Artist News Business News Legal Media

Fake Sheikh in court over conduct in Tulisa sting

By | Published on Thursday 22 September 2016

Tulisa

The trial of former Sun and News Of The World journalist Mazher Mahmood, aka the “fake sheikh”, is underway. He is accused of conspiracy to pervert the course of justice in relation to a court case involving Tulisa Contostavlos.

The one time N-Dubz member and ‘X-Factor’ judge found herself in court in 2014 following one of Mahmood’s classic stings, the “let’s see if we can trick a celebrity into getting us some drugs” sting, that being the sort of thing that constitutes news for his former employer.

As previously reported, the case against Contostavlos collapsed after the judge presiding accused the journalist, who had given evidence against his latest victim, of “serious misconduct to the point that the integrity of the court would be compromised by allowing the trial to go ahead”.

It was claimed that there were inconsistencies in statements Mahmood had made to the court between a pre-trial hearing and the main trial. These related specifically to comments made by Contostavlos and overheard by the journalist’s driver Alan Smith, which led the judge to believe that Mahmood had been “manipulating the evidence”.

Kicking off the trial against Mahmood and Smith, Sarah Forshaw QC told the jury this week, according to the BBC: “In effect, the hearing in June 2014 put Mr Mahmood and his journalistic process on trial. He liked to call himself the king of sting, he boasted in a book he had written of the number of convictions that he personally was responsible for”.

The QC continued: “He knew that if it could be shown that he had acted improperly as an agent provocateur, inducing Miss Contostavlos to do something she would not otherwise do, his own credibility and standing and the prospect of conviction in the case might both be severely damaged”.

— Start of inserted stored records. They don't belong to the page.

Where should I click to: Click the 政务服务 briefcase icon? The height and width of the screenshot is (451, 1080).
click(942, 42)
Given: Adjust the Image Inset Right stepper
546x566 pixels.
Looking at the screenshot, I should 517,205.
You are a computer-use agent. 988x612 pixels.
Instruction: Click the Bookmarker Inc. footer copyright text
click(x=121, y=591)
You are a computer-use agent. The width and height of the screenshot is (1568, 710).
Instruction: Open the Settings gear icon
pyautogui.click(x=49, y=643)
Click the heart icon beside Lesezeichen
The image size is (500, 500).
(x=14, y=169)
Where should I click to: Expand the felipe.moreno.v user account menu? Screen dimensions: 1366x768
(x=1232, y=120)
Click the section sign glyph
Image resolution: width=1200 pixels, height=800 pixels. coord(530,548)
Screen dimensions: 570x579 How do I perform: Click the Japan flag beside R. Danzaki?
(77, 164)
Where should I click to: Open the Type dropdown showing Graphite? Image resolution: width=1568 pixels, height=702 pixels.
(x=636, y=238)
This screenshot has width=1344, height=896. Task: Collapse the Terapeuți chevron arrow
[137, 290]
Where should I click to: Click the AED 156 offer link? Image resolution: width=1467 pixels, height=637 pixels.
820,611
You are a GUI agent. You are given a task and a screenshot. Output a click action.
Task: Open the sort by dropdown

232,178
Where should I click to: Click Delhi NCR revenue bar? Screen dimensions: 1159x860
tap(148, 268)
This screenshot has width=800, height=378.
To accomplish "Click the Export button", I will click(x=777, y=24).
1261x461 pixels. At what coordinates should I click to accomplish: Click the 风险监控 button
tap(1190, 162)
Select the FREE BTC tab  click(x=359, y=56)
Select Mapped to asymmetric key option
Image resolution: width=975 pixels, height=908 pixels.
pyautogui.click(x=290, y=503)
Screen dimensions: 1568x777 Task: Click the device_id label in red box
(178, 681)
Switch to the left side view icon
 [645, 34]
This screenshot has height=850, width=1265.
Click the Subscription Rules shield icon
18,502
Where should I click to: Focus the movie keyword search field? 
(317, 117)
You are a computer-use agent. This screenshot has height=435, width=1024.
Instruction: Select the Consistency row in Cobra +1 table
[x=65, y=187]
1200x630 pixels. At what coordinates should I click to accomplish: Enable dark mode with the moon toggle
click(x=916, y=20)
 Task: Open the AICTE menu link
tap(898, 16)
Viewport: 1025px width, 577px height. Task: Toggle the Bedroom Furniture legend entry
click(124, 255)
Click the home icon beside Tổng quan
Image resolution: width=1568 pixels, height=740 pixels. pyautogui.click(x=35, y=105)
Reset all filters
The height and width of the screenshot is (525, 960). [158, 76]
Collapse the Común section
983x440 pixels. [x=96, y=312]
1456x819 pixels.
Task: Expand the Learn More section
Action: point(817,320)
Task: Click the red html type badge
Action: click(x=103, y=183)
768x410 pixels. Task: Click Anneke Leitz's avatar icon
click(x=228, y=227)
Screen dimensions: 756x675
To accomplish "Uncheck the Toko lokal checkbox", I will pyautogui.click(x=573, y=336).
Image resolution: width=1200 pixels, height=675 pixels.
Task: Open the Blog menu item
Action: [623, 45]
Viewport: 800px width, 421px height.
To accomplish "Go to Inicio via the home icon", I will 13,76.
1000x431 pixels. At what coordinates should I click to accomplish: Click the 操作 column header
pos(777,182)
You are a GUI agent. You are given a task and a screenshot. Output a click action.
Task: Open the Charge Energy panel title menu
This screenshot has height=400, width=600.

Smith initially told police about Contostavlos’s comments in which she spoke negatively about drugs, and in particular cocaine. But the driver then asked to retract that part of his statement. At a pre-trial hearing under oath, Mahmood said he had had no involvement in that change to Smith’s statement. But he later admitted that he had indeed seen a copy of what Smith had originally said to the police and had spoken to his driver about it.

Forshaw: “Miss Contostavlos had expressed her disapproval of hard drugs to his own driver, that was the bit of the statement that was altered. Mr Smith had told the police officer making the statement that he remembered that while driving Miss Contostavlos… that she had spoken about someone in her family being dependent on cocaine”.

On Mahmood’s original denial of knowledge about Smith’s police statement, Forshaw continued: “He deliberately misled the court – not only had he discussed it but he had been sent a copy of the statement. There is no doubt that Smith did change his statement … The change would undoubtedly have disadvantaged Miss Contostavlos’s case. It would have deprived her of supporting evidence from Mahmood’s own right-hand man that she made an anti-drugs comment at a time when untainted by any influence or pressure”.

Concluding, the QC said: “Mr Mahmood may be the master of subterfuge and deception. But on this occasion it is he, together with his employee, who are exposed”.

Both Mahmood and Smith deny the charges that have been made against them.

As also previously reported, Contostavlos has repeatedly hit out at Mahmood, and the tactics he employed to get a story, accusing the journalist of entrapment. The fake sheikh told Contostavlos that he could get her a high profile film project, and then exploited the resulting relationship to try to persuade her to get him illegal drugs, all in a bid to run a “popstar deals cocaine” story.